» **Activity**: Copy out the data below. Keep every word as it is.

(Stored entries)

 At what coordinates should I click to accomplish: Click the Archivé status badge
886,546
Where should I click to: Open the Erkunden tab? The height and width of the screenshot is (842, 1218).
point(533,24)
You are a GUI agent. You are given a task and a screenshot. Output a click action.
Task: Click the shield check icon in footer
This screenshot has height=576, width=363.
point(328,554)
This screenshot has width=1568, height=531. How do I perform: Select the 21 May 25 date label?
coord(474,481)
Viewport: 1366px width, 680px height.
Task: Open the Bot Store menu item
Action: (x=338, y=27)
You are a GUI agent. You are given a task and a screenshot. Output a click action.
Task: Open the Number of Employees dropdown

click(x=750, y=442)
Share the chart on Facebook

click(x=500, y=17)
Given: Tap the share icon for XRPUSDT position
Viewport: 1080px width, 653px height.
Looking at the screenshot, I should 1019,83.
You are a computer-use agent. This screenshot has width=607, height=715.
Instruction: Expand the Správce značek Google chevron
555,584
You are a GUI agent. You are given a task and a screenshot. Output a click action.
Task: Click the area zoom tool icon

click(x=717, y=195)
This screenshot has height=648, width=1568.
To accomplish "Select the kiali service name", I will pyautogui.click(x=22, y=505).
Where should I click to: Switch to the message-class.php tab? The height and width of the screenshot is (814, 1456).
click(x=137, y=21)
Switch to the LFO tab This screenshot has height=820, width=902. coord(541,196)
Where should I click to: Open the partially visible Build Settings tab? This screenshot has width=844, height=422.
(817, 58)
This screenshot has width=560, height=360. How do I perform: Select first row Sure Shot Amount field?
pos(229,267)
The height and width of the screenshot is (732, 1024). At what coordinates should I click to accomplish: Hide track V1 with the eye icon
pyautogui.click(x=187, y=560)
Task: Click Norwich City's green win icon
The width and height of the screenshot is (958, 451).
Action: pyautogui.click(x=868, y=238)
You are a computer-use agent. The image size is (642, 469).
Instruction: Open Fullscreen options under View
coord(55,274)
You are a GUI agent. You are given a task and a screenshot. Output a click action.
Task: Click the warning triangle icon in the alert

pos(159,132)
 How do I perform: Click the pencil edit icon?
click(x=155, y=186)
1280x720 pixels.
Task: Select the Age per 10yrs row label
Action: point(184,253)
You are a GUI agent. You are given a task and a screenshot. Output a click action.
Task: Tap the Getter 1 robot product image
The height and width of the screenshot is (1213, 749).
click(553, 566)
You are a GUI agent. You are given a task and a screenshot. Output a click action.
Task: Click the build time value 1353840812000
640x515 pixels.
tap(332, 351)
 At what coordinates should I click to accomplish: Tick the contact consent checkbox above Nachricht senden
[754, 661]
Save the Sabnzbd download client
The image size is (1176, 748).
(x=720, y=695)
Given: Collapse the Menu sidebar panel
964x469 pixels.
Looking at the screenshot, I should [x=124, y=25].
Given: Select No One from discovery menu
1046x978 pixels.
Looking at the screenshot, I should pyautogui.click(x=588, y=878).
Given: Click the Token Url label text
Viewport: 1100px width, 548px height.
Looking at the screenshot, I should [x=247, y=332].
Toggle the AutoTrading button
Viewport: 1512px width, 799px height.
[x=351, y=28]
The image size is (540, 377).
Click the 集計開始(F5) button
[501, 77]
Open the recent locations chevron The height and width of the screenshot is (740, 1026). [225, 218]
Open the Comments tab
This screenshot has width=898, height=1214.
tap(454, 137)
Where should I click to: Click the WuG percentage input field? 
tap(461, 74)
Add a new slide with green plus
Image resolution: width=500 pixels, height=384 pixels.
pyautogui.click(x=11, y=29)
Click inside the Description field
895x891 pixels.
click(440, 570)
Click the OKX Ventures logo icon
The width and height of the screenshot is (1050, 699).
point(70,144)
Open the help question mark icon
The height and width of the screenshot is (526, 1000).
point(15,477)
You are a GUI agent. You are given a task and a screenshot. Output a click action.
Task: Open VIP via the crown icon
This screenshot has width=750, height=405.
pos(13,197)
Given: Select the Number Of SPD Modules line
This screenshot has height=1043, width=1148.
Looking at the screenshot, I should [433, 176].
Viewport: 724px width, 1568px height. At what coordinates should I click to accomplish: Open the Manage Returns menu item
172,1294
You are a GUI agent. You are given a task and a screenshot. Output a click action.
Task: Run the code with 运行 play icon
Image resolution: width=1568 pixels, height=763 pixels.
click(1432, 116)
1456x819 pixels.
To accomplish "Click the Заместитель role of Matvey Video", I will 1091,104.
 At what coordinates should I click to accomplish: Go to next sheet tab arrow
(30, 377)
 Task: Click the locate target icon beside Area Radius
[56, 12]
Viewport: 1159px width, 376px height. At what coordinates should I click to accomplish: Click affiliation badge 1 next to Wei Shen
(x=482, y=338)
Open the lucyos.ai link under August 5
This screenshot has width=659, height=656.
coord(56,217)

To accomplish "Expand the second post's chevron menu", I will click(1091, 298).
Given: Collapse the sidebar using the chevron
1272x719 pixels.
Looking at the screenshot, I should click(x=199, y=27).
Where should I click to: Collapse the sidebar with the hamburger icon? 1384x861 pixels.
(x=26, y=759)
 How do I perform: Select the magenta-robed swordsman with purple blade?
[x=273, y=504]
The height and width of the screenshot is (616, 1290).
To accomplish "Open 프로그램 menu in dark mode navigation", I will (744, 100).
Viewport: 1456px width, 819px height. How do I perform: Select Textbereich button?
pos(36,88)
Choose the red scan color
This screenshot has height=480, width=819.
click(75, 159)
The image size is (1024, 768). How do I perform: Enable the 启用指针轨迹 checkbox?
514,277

» **Solved problem**:
 At what coordinates should I click to accomplish: Click the Archivé status badge
886,546
Where should I click to: Open the Erkunden tab? The height and width of the screenshot is (842, 1218).
point(533,24)
You are a GUI agent. You are given a task and a screenshot. Output a click action.
Task: Click the shield check icon in footer
This screenshot has height=576, width=363.
point(328,554)
This screenshot has width=1568, height=531. How do I perform: Select the 21 May 25 date label?
coord(474,481)
Viewport: 1366px width, 680px height.
Task: Open the Bot Store menu item
Action: (x=338, y=27)
You are a GUI agent. You are given a task and a screenshot. Output a click action.
Task: Open the Number of Employees dropdown

click(x=750, y=442)
Share the chart on Facebook

click(x=500, y=17)
Given: Tap the share icon for XRPUSDT position
Viewport: 1080px width, 653px height.
Looking at the screenshot, I should 1019,83.
You are a computer-use agent. This screenshot has width=607, height=715.
Instruction: Expand the Správce značek Google chevron
555,584
You are a GUI agent. You are given a task and a screenshot. Output a click action.
Task: Click the area zoom tool icon

click(x=717, y=195)
This screenshot has height=648, width=1568.
To accomplish "Select the kiali service name", I will pyautogui.click(x=22, y=505).
Where should I click to: Switch to the message-class.php tab? The height and width of the screenshot is (814, 1456).
click(x=137, y=21)
Switch to the LFO tab This screenshot has height=820, width=902. coord(541,196)
Where should I click to: Open the partially visible Build Settings tab? This screenshot has width=844, height=422.
(817, 58)
This screenshot has width=560, height=360. How do I perform: Select first row Sure Shot Amount field?
pos(229,267)
The height and width of the screenshot is (732, 1024). At what coordinates should I click to accomplish: Hide track V1 with the eye icon
pyautogui.click(x=187, y=560)
Task: Click Norwich City's green win icon
The width and height of the screenshot is (958, 451).
Action: pyautogui.click(x=868, y=238)
You are a computer-use agent. The image size is (642, 469).
Instruction: Open Fullscreen options under View
coord(55,274)
You are a GUI agent. You are given a task and a screenshot. Output a click action.
Task: Click the warning triangle icon in the alert

pos(159,132)
 How do I perform: Click the pencil edit icon?
click(x=155, y=186)
1280x720 pixels.
Task: Select the Age per 10yrs row label
Action: point(184,253)
You are a GUI agent. You are given a task and a screenshot. Output a click action.
Task: Tap the Getter 1 robot product image
The height and width of the screenshot is (1213, 749).
click(553, 566)
You are a GUI agent. You are given a task and a screenshot. Output a click action.
Task: Click the build time value 1353840812000
640x515 pixels.
tap(332, 351)
 At what coordinates should I click to accomplish: Tick the contact consent checkbox above Nachricht senden
[754, 661]
Save the Sabnzbd download client
The image size is (1176, 748).
(x=720, y=695)
Given: Collapse the Menu sidebar panel
964x469 pixels.
Looking at the screenshot, I should [x=124, y=25].
Given: Select No One from discovery menu
1046x978 pixels.
Looking at the screenshot, I should pyautogui.click(x=588, y=878).
Given: Click the Token Url label text
Viewport: 1100px width, 548px height.
Looking at the screenshot, I should [x=247, y=332].
Toggle the AutoTrading button
Viewport: 1512px width, 799px height.
[x=351, y=28]
The image size is (540, 377).
Click the 集計開始(F5) button
[501, 77]
Open the recent locations chevron The height and width of the screenshot is (740, 1026). [225, 218]
Open the Comments tab
This screenshot has width=898, height=1214.
tap(454, 137)
Where should I click to: Click the WuG percentage input field? 
tap(461, 74)
Add a new slide with green plus
Image resolution: width=500 pixels, height=384 pixels.
pyautogui.click(x=11, y=29)
Click inside the Description field
895x891 pixels.
click(440, 570)
Click the OKX Ventures logo icon
The width and height of the screenshot is (1050, 699).
point(70,144)
Open the help question mark icon
The height and width of the screenshot is (526, 1000).
point(15,477)
You are a GUI agent. You are given a task and a screenshot. Output a click action.
Task: Open VIP via the crown icon
This screenshot has width=750, height=405.
pos(13,197)
Given: Select the Number Of SPD Modules line
This screenshot has height=1043, width=1148.
Looking at the screenshot, I should [433, 176].
Viewport: 724px width, 1568px height. At what coordinates should I click to accomplish: Open the Manage Returns menu item
172,1294
You are a GUI agent. You are given a task and a screenshot. Output a click action.
Task: Run the code with 运行 play icon
Image resolution: width=1568 pixels, height=763 pixels.
click(1432, 116)
1456x819 pixels.
To accomplish "Click the Заместитель role of Matvey Video", I will 1091,104.
 At what coordinates should I click to accomplish: Go to next sheet tab arrow
(30, 377)
 Task: Click the locate target icon beside Area Radius
[56, 12]
Viewport: 1159px width, 376px height. At what coordinates should I click to accomplish: Click affiliation badge 1 next to Wei Shen
(x=482, y=338)
Open the lucyos.ai link under August 5
This screenshot has width=659, height=656.
coord(56,217)

To accomplish "Expand the second post's chevron menu", I will click(1091, 298).
Given: Collapse the sidebar using the chevron
1272x719 pixels.
Looking at the screenshot, I should click(x=199, y=27).
Where should I click to: Collapse the sidebar with the hamburger icon? 1384x861 pixels.
(x=26, y=759)
 How do I perform: Select the magenta-robed swordsman with purple blade?
[x=273, y=504]
The height and width of the screenshot is (616, 1290).
To accomplish "Open 프로그램 menu in dark mode navigation", I will (744, 100).
Viewport: 1456px width, 819px height. How do I perform: Select Textbereich button?
pos(36,88)
Choose the red scan color
This screenshot has height=480, width=819.
click(75, 159)
The image size is (1024, 768). How do I perform: Enable the 启用指针轨迹 checkbox?
514,277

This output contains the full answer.